Track down every line below that holds "computer" and copy it.

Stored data
__________

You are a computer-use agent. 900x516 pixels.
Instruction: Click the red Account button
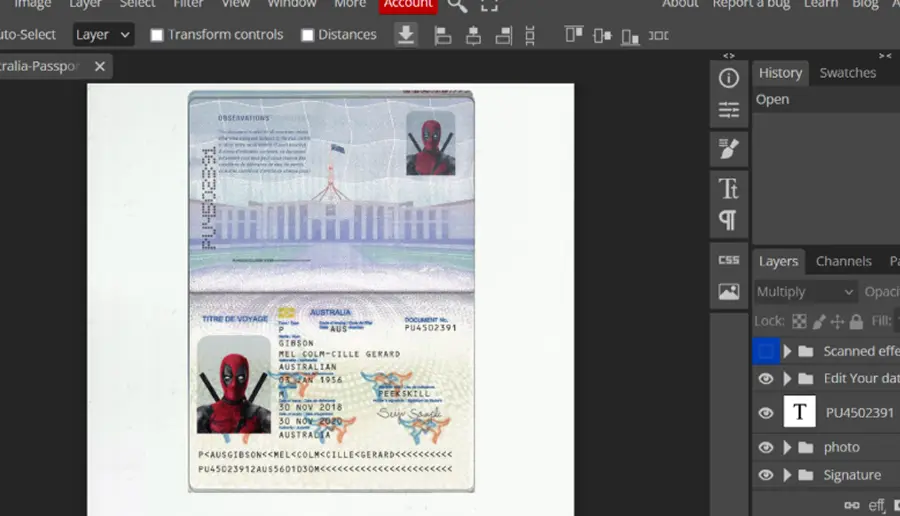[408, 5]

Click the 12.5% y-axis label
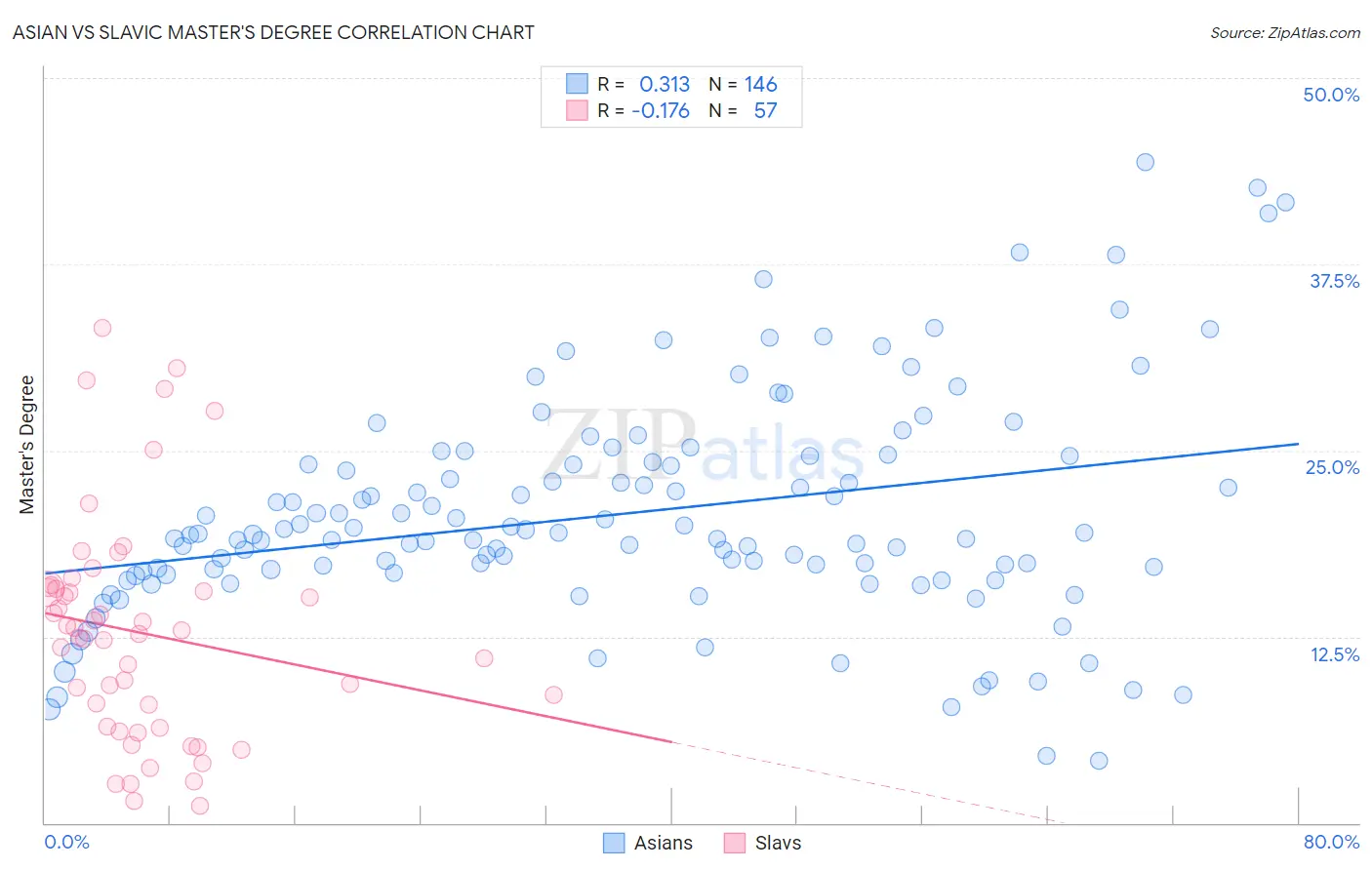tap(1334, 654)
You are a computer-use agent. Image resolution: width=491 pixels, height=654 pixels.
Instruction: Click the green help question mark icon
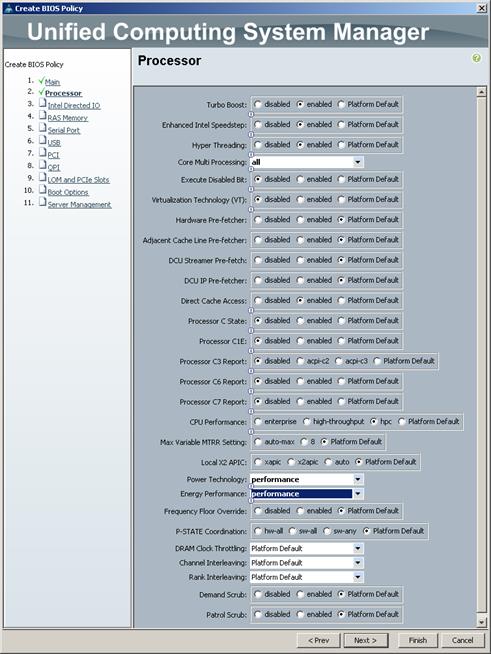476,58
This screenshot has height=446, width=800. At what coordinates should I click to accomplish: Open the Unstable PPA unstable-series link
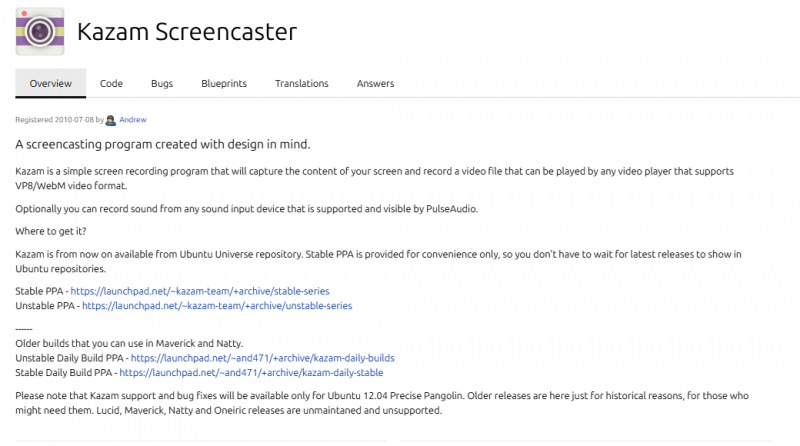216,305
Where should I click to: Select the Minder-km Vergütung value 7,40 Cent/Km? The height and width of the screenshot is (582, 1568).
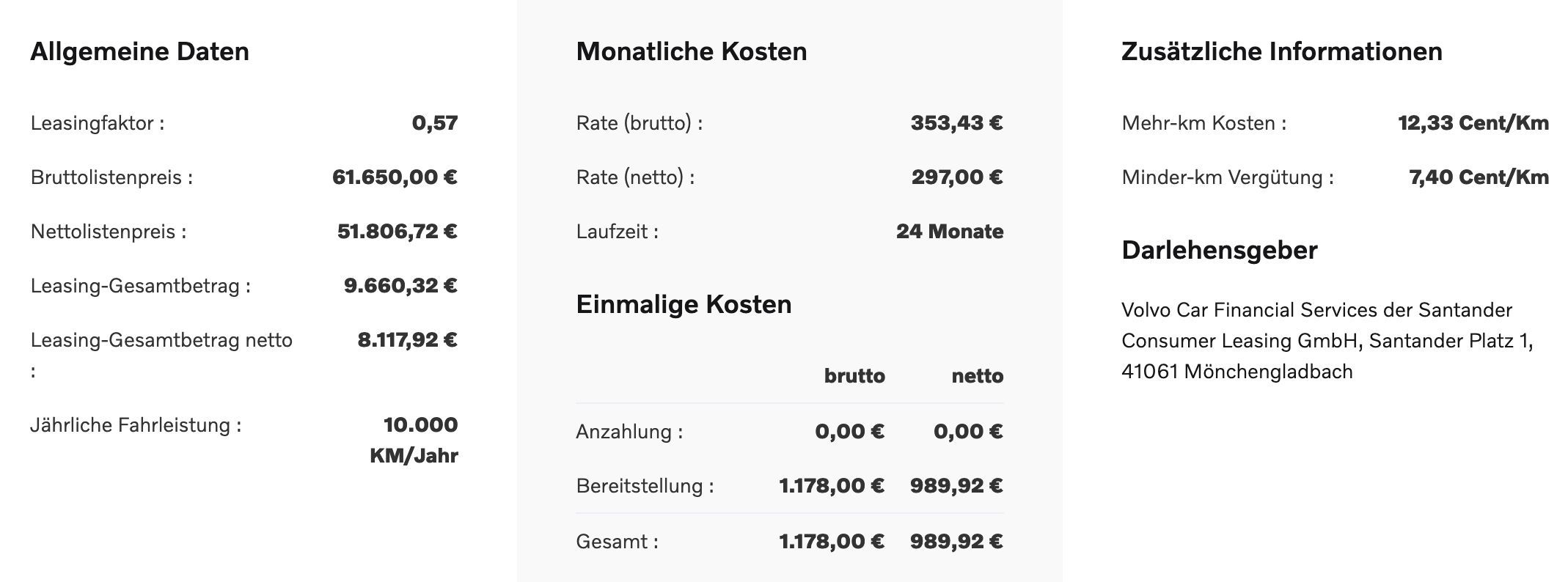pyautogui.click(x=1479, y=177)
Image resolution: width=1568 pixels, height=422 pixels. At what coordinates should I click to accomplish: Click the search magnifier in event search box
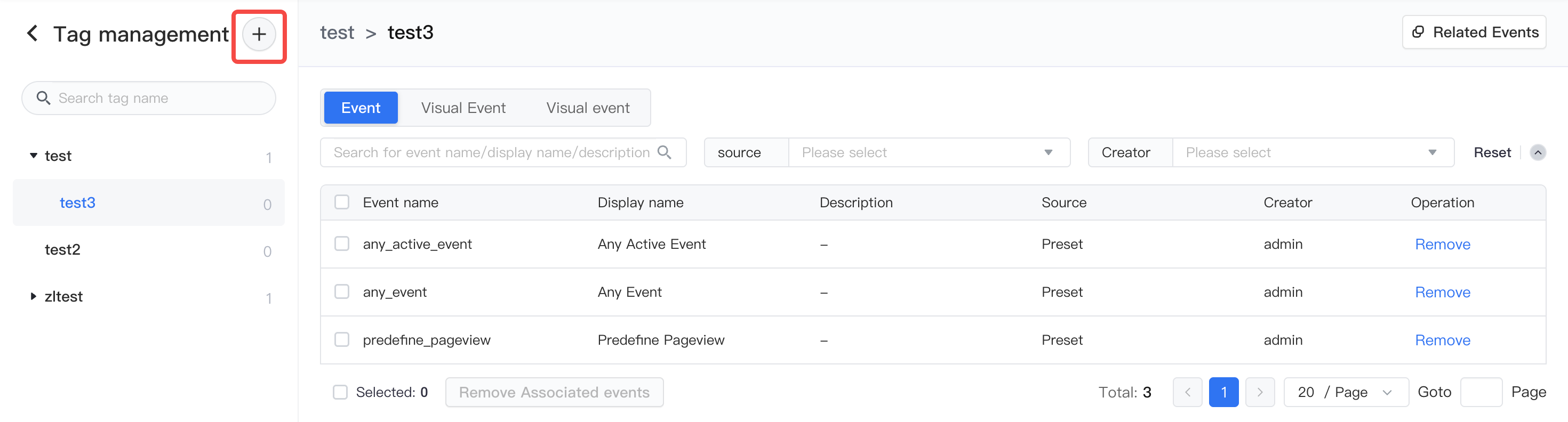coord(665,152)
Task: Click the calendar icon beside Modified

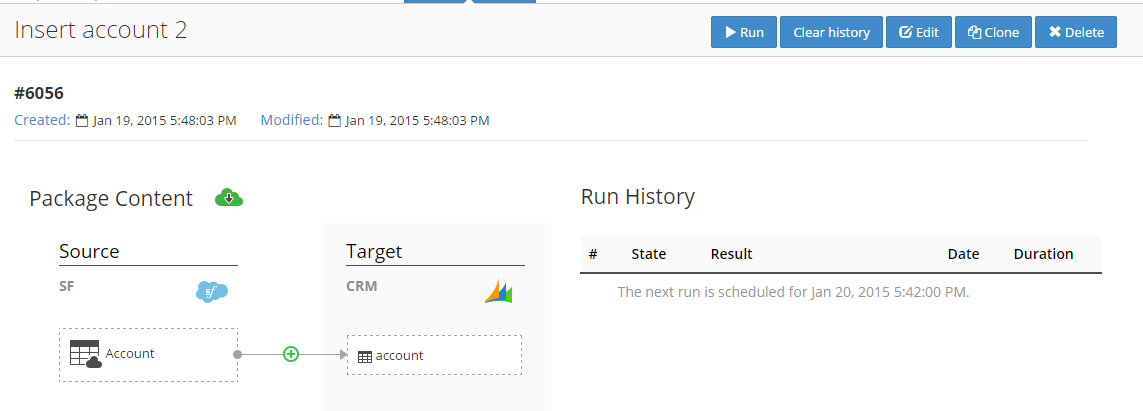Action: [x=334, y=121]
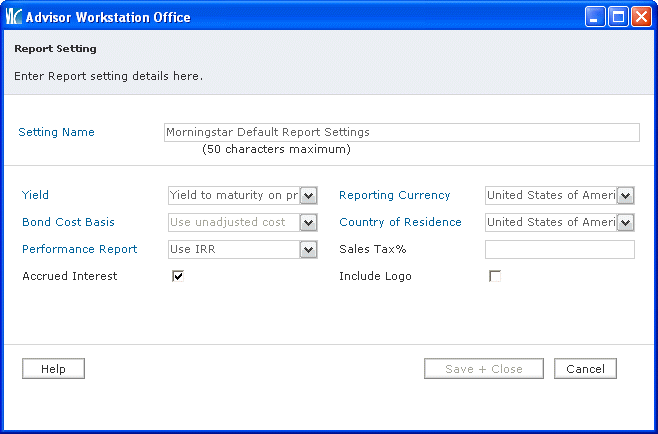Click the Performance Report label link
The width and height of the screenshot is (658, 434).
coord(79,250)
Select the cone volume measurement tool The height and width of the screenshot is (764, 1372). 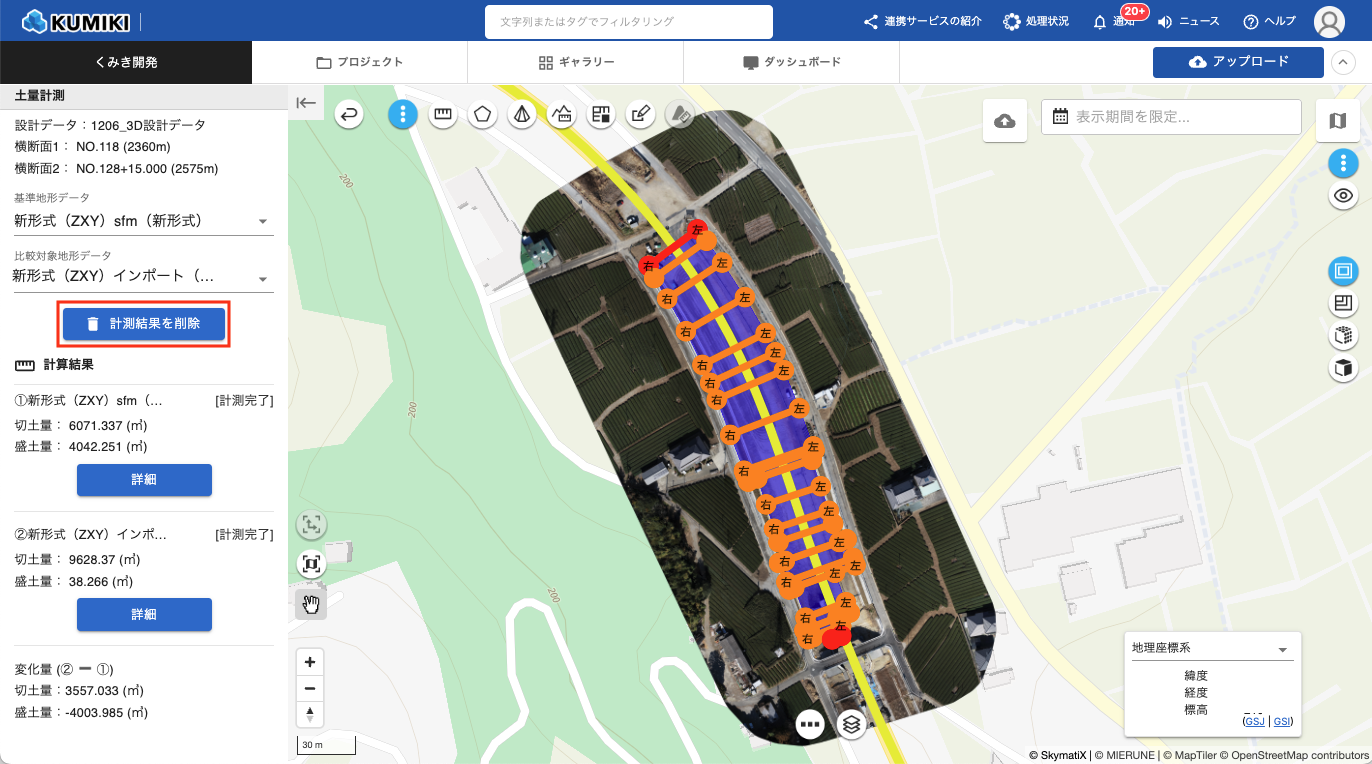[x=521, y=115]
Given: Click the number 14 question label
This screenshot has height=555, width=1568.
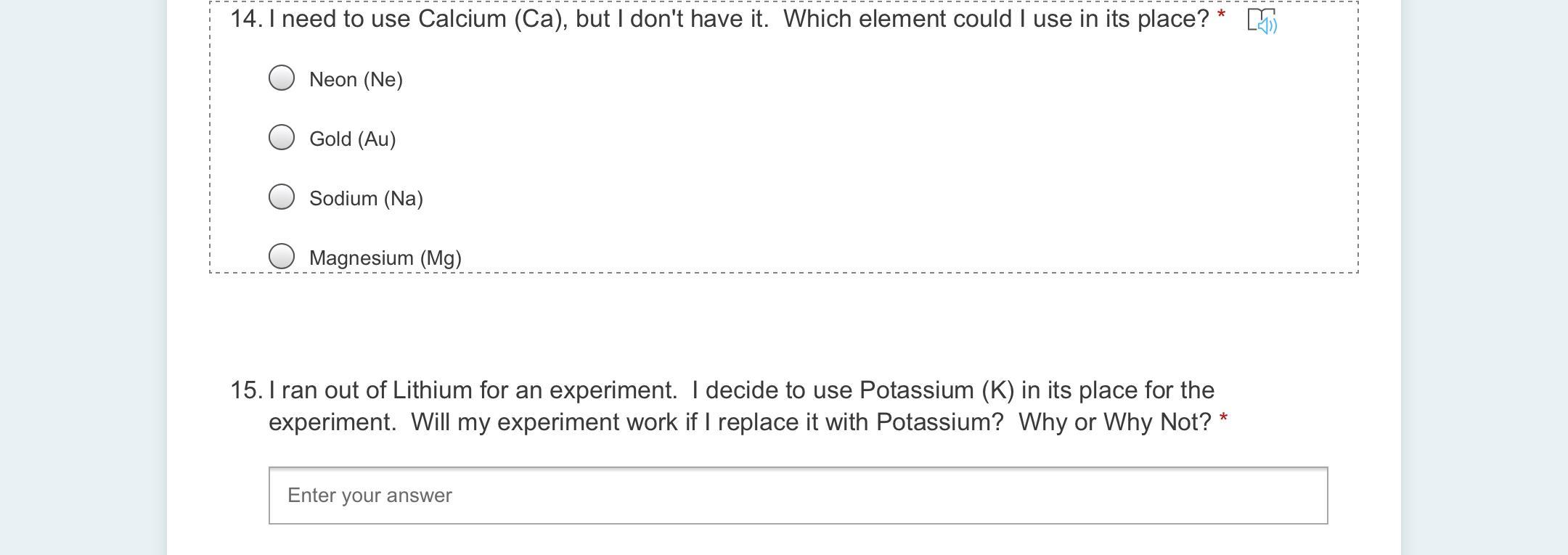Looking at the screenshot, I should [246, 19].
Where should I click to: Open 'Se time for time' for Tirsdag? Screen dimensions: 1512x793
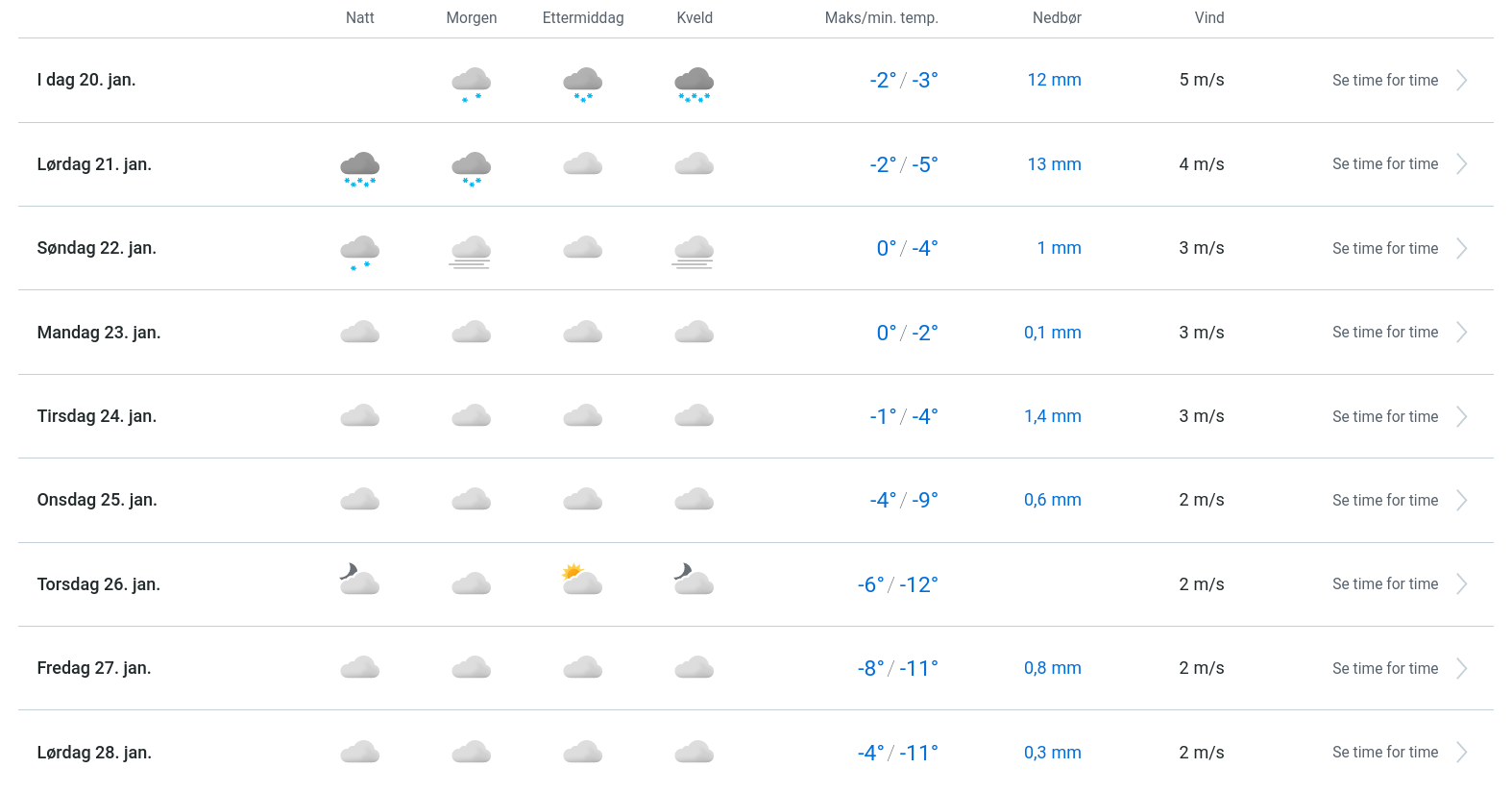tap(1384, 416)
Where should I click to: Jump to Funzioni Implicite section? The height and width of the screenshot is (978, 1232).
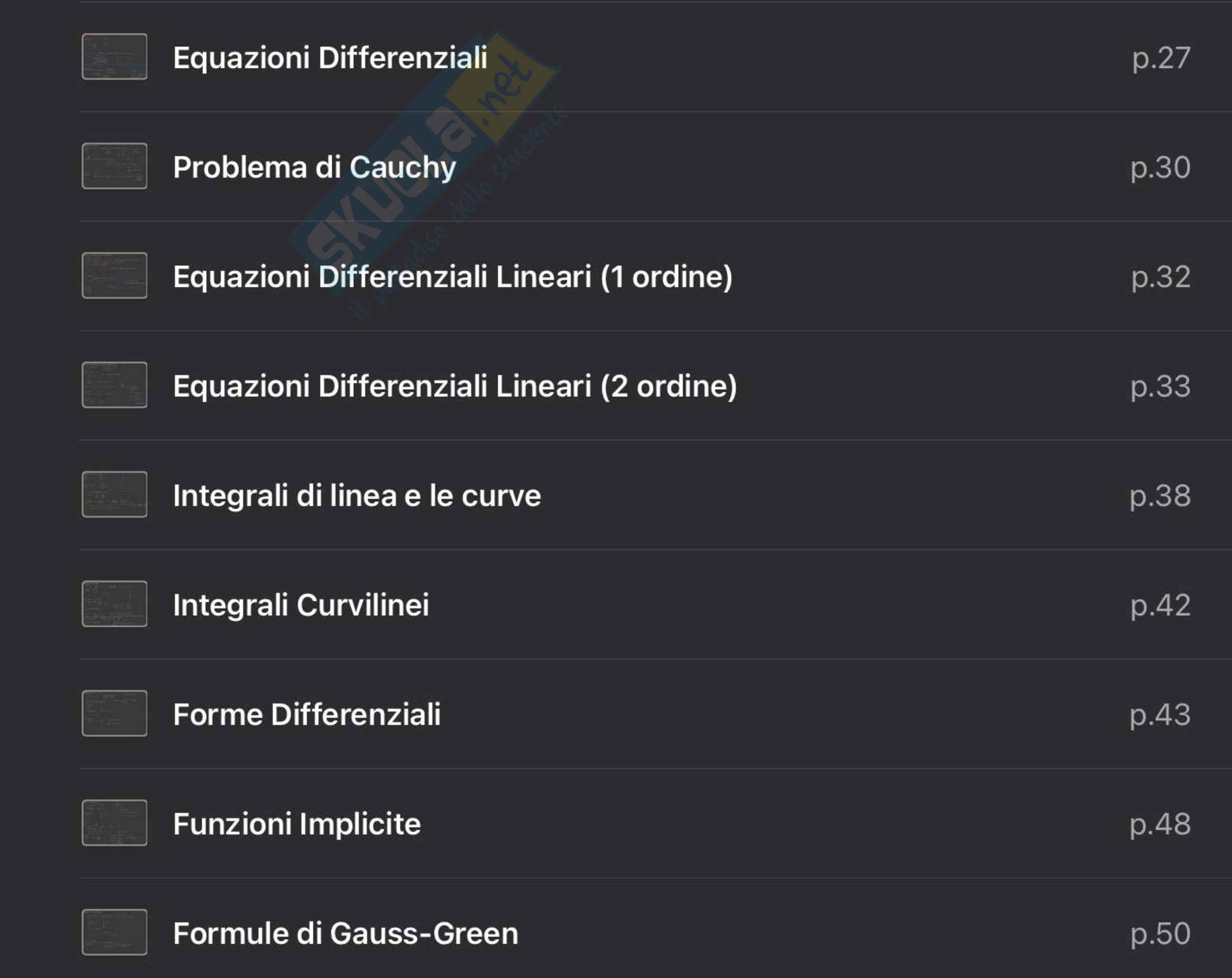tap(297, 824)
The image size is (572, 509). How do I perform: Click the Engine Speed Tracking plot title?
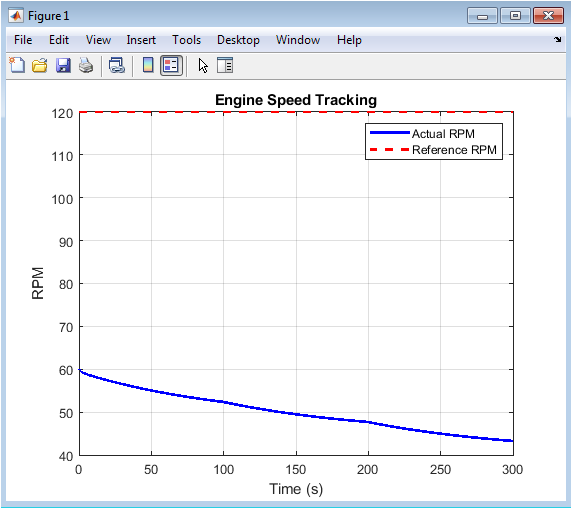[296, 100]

__________

RESULT:
You are a computer-use agent. 900x516 pixels.
You are a computer-use agent. Image resolution: width=491 pixels, height=654 pixels.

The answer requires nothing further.